On excessive delegation, the Bench observed that essential legislative function consists in determination of legislative policy, while working out details may be delegated if sufficient guidance exists in the plenary enactment. Reading Section 18-B with the KTCP Act as a whole, the Bench found that the section is an enabling provision permitting grant of Premium FAR in areas identified in the Zonal Regulations of the Master Plan, subject to payment of Premium Charges not less than 50% of the estimated increase in value of land and building, and within limits specified in the Zonal Regulations. It further held that the competent authority was identifiable by reference to Section 15 read with Section 2(7) of the KTCP Act and the impugned notifications. Thus, Section 18-B did not confer unbridled or unguided power.

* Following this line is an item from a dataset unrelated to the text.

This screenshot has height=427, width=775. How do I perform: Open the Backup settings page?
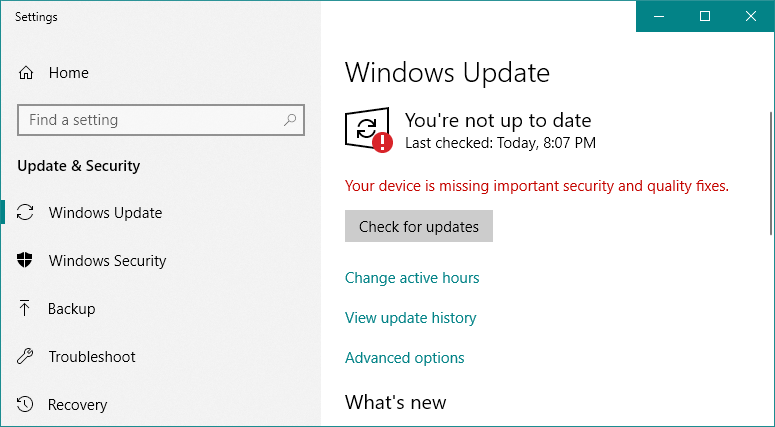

The Bench rejected the contention that the impugned notifications and Rule 37-E were inconsistent with Section 18-B or Section 14-B of the KTCP Act. It held that identifying plots abutting roads of specified width amounted to identifying the “areas” for Premium FAR under Section 18-B, since road width is a relevant planning parameter. It further held that the method of computing Premium Charges based on guidance value of additional notional sital area did not violate Section 18-B, because the incremental value of both land and building is captured through the notional land formulation. The Bench also found no inconsistency between Premium FAR and TDR, as the scheme provides for their structured coexistence and does not extinguish the permissible use of TDR under Section 14-B and Rule 4 of the TDR Rules.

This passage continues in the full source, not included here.